「10種競技」右代啓祐、東京五輪メダルへの道 アジア大会2連覇した日本記録保持者の現在
今年8月に開催されたアジア競技大会(インドネシア・ジャカルタ)。男子10種競技で、国士舘クラブに所属する右代啓祐選手は7878点で大会2連覇を果たした。この種目で日本勢の2連覇は初めての快挙だった。
10種競技の勝者は「キング・オブ・アスリート」ともいわれる。
1人の選手が2日間にわたって「走る・跳ぶ・投げる」全10種目を競い合うスポーツであり、各種目の記録を点数化した合計得点により順位が決定する。

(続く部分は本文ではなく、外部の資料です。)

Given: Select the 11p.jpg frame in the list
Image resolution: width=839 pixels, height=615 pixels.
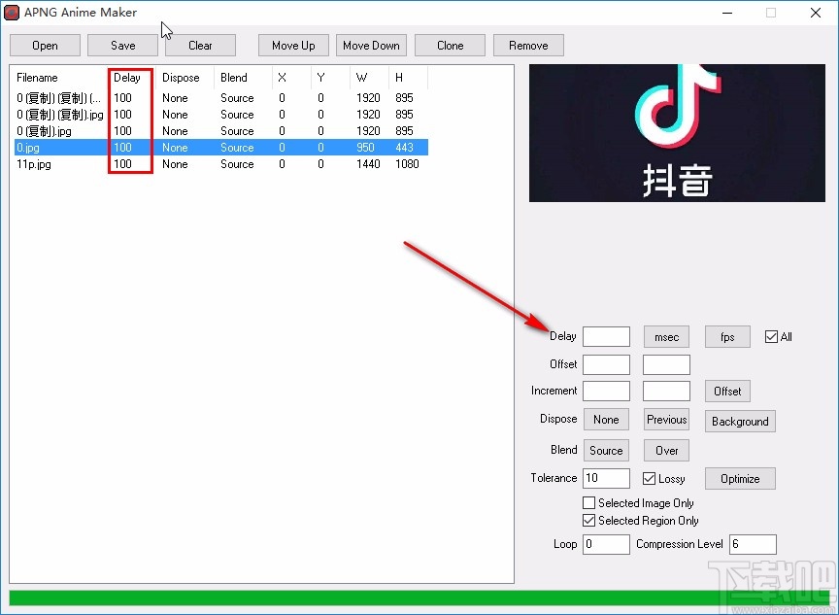Looking at the screenshot, I should click(36, 164).
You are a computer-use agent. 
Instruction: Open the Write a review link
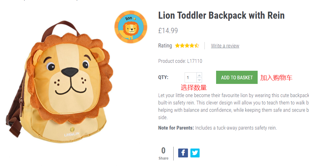[225, 46]
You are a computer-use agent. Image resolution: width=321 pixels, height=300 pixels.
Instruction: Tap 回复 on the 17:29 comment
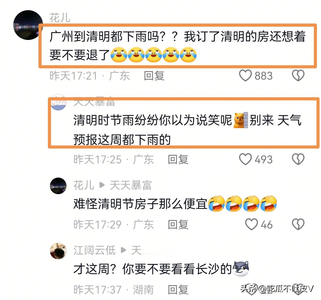click(178, 225)
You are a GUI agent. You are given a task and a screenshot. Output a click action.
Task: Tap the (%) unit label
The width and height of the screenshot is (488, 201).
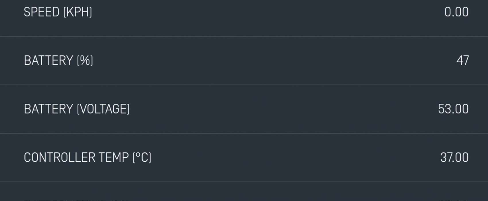[85, 61]
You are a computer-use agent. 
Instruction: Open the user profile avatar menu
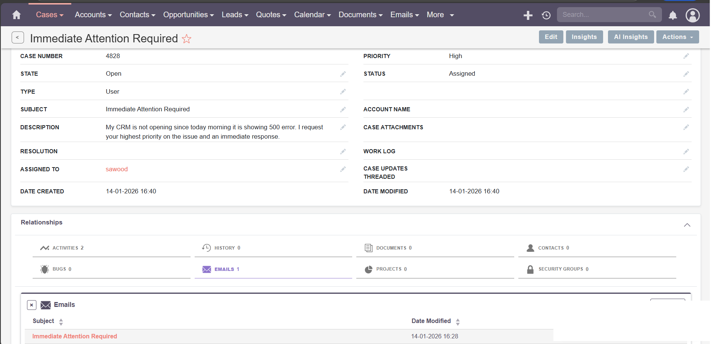pos(692,15)
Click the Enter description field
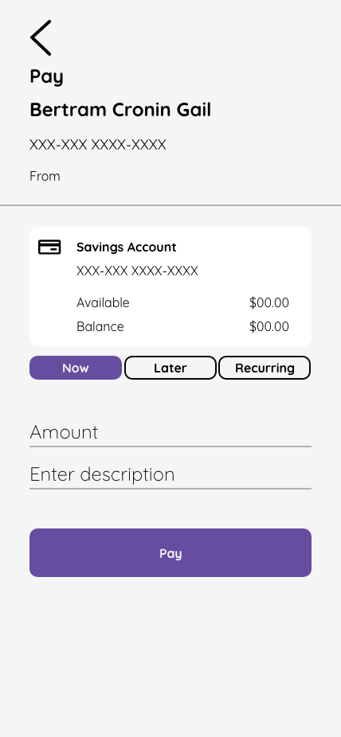The width and height of the screenshot is (341, 737). (171, 474)
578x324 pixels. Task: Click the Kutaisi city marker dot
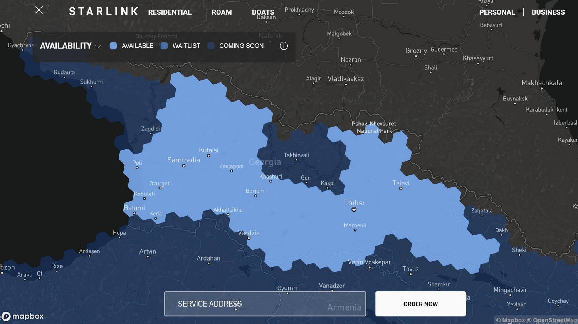click(x=208, y=156)
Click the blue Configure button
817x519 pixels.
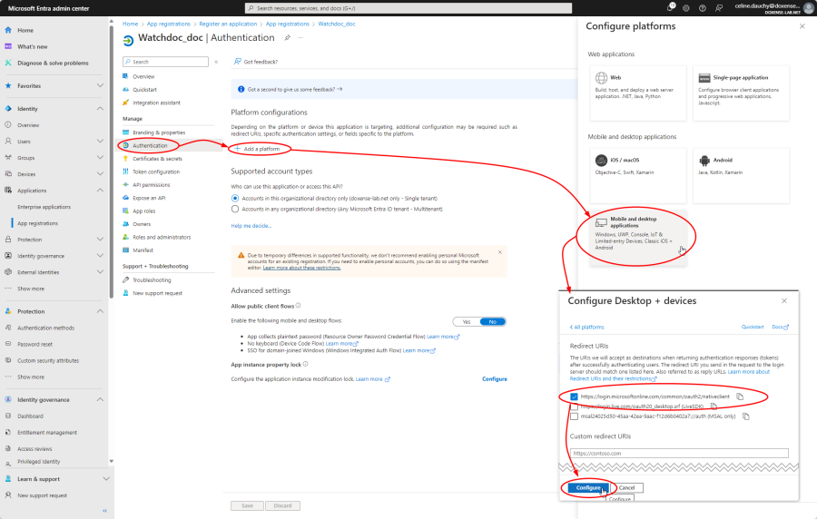pos(587,487)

2日目 110mハードル、円盤投げ、棒高跳び、やり投げ、1500m走
この種目をみても、すべての陸上競技を満遍なくできることと、得意種目を伸ばし、いかに苦手種目を克服するかが重要な競技といえる。大会では2日間で行う過酷な競技だ。
右代啓祐が10種競技を始めたきっかけ
なぜ、右代は10種競技を始めたのだろうか?
原点は小学生の時だという。小学校で体育の時間に、走り高跳びで誰よりも高く跳ぶと、クラスでヒーローになり注目を浴びた。「褒められることは気持ちよかった」と、生まれて初めて最高にうれしい感覚を味わったそうだ。
その時の感覚は現在の競技人生の支えにもなっている。
アジア大会で9種目終了時点で2位につけていたが、最終種目1500mでその時の気持ちが一気に吹き出した。右代はトップを走っていたシンコン(タイ)を抜き去ってから10秒もの差をつけ、渾身の力を振り絞りながらゴール。大会2連覇という偉業を成し遂げた。

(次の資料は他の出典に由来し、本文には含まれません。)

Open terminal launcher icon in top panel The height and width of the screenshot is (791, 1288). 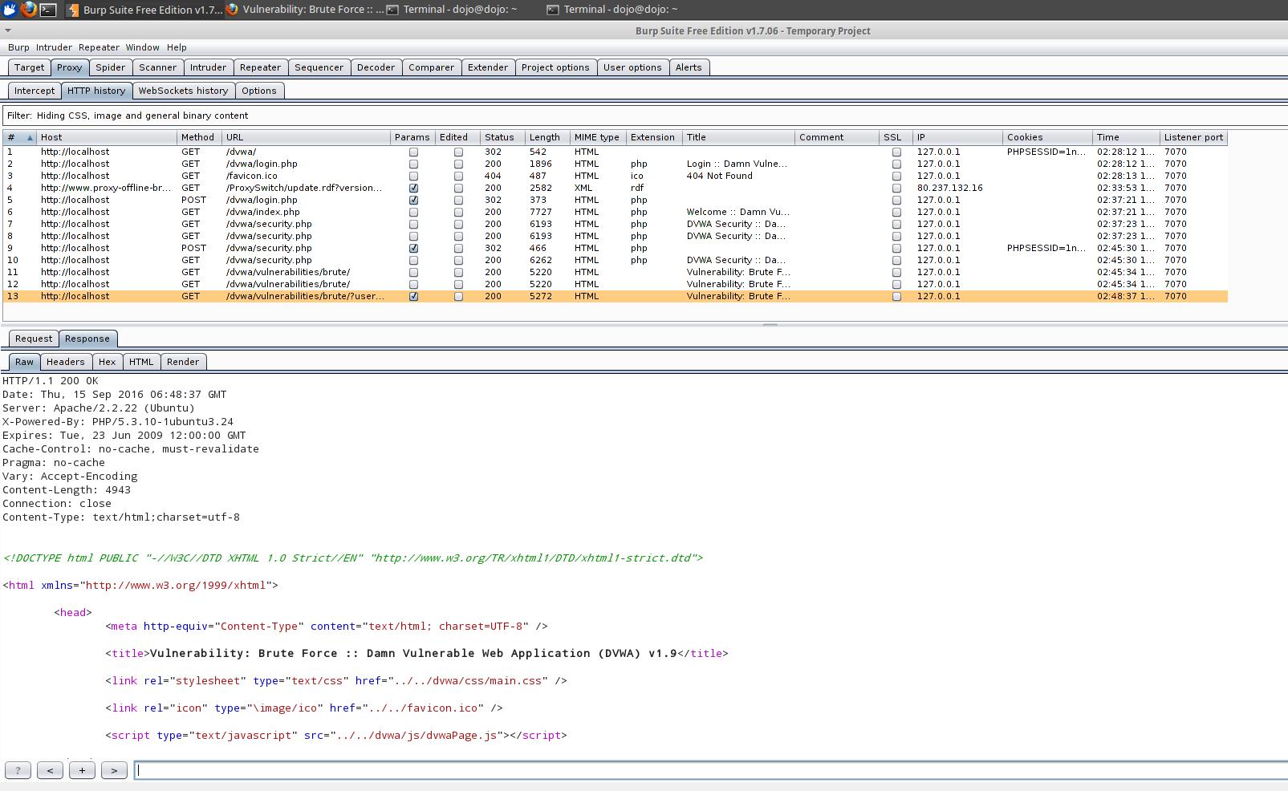[x=48, y=10]
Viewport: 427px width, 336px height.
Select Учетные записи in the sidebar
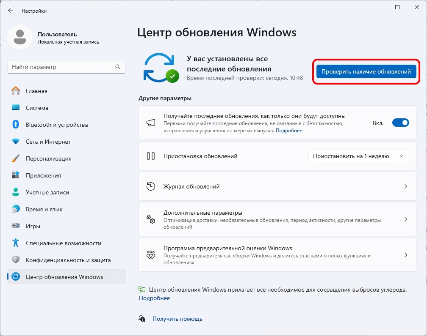coord(47,192)
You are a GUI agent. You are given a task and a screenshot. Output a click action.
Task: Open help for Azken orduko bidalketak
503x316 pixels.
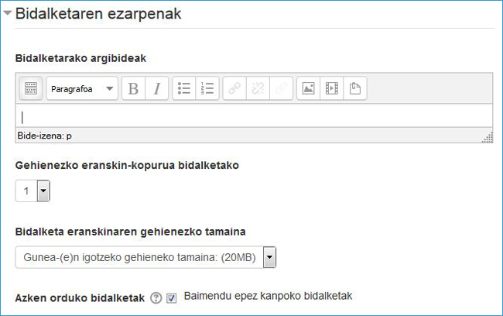(x=156, y=299)
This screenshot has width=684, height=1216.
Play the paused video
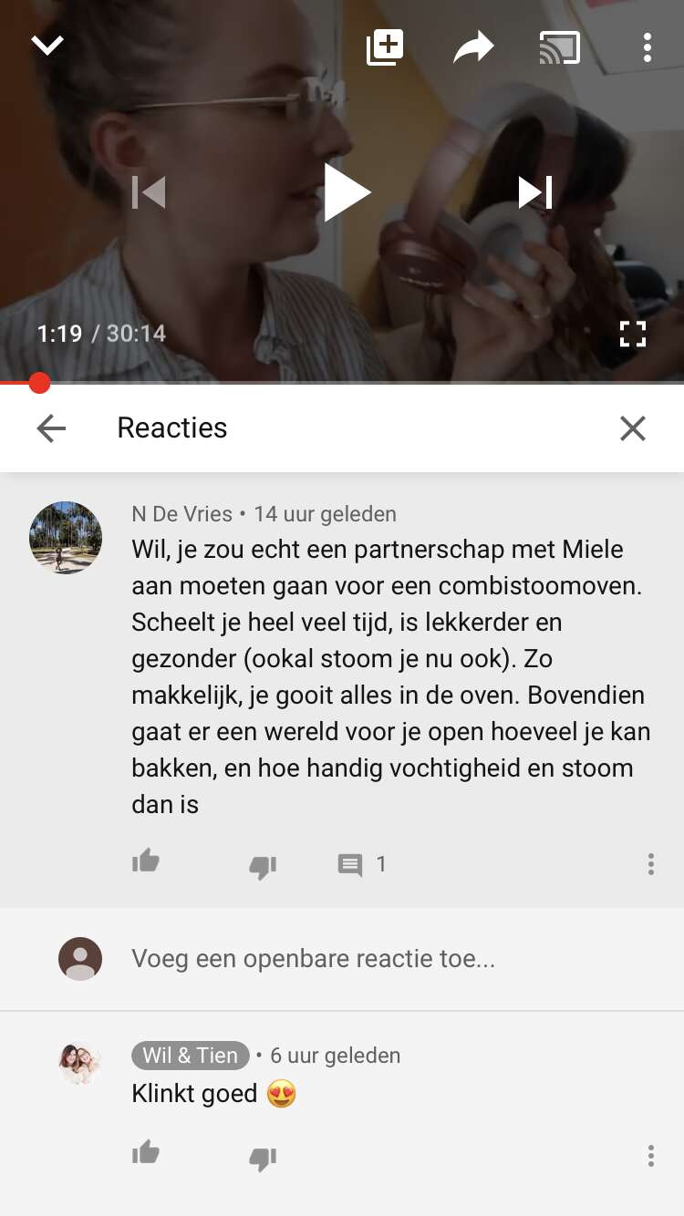coord(347,192)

「走っていて、最後に前の選手を抜いて勝てれば良いと一瞬思いましたが、いや違う! 自分のためにこの大会があるんだ! みんな見てくれ! と攻めに切り替えました。
今までのレースを振り返ると守りに入ってしまうことがあったので、自分の殻を破りたいという思いもありました」
ゴール直後は、乱れる呼吸を必死にこらえた。2日間で過酷な全種目を終えた選手たちの表情は誰もが苦しそうで、この競技がいかに壮絶であるかを物語っている。
右代は、自身が持つ日本記録(8308点)を更新できなかったが、大会2連覇を達成。「本当にこの4年間頑張ってきて良かった。まだまだ自分はできるんだ」と、筆者にみせた笑顔は誇らしくも思えた。
挫折感を味わったことも数知れずある。
中学時代に陸上部に入部した右代は、短距離を中心に取り組んでいた。周りには自分よりも身体能力が高い人たちが多いと感じたこともあり、また、急激に身長が伸びたことでひざの成長痛に悩まされたこともあった。
良い結果を残せずに悔しい日々を送っていたという。
「それでも、決して腐ることはなく、コソ練(こそっと自主練)をずっと続けていましたね。やっぱり陸上が好きですから」
その成果が実り、高校2年時には、走り高跳びとやり投げでインターハイに出場するまでの選手となった。
転機となったのは、陸上部の監督が8種競技に転向することを勧めてきた時だ。物は試しと大会に出場すると、高校日本ランキング2位となる成績をたたき出し、その後のインターハイでも準優勝に輝いた。このとき右代は「陸上で人生の華を咲かせたい」と強く思うようになり、10種競技で世界を目指すことを決意したという。